PROVIDED MATERIAL

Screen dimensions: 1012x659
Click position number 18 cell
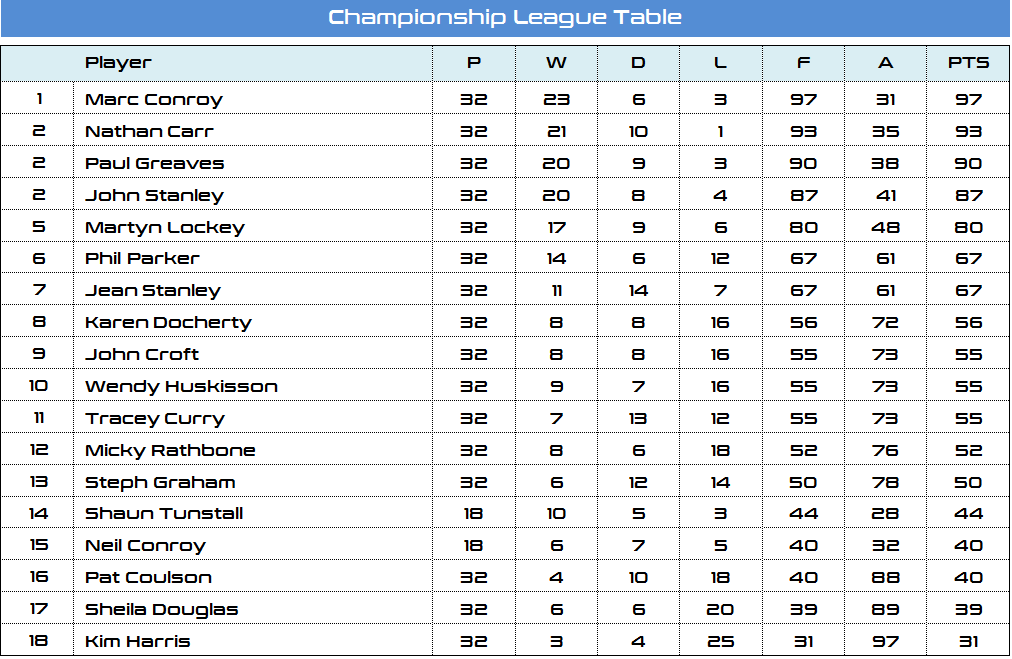38,641
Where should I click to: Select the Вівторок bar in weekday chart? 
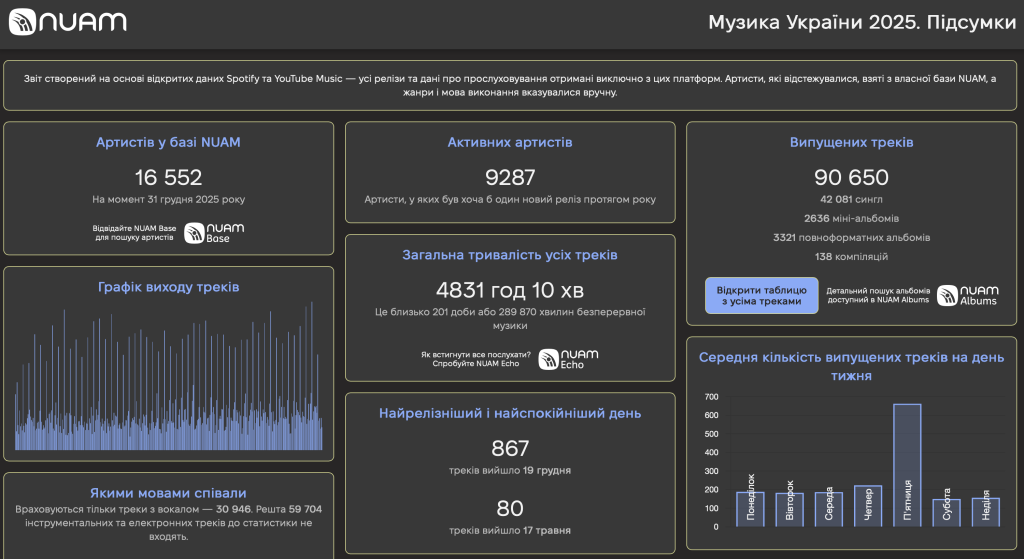[789, 509]
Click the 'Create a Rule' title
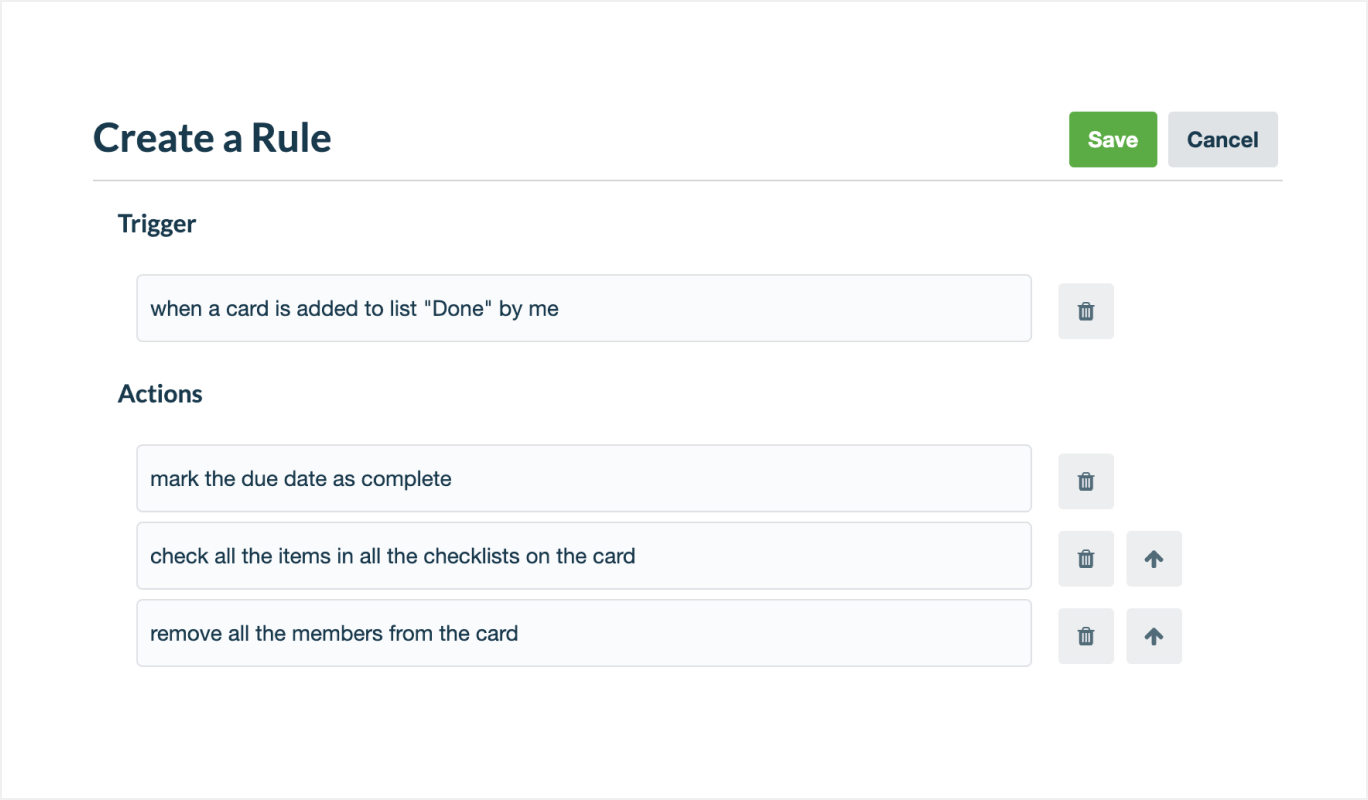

ABOUT THIS TASK
Would you please copy the material exactly, leaving all the pictures out?

RESPONSE
Screen dimensions: 1012x659
Click position number 18 cell
38,641
Where should I click to: Select the Вівторок bar in weekday chart? 
[789, 509]
Click the 'Create a Rule' title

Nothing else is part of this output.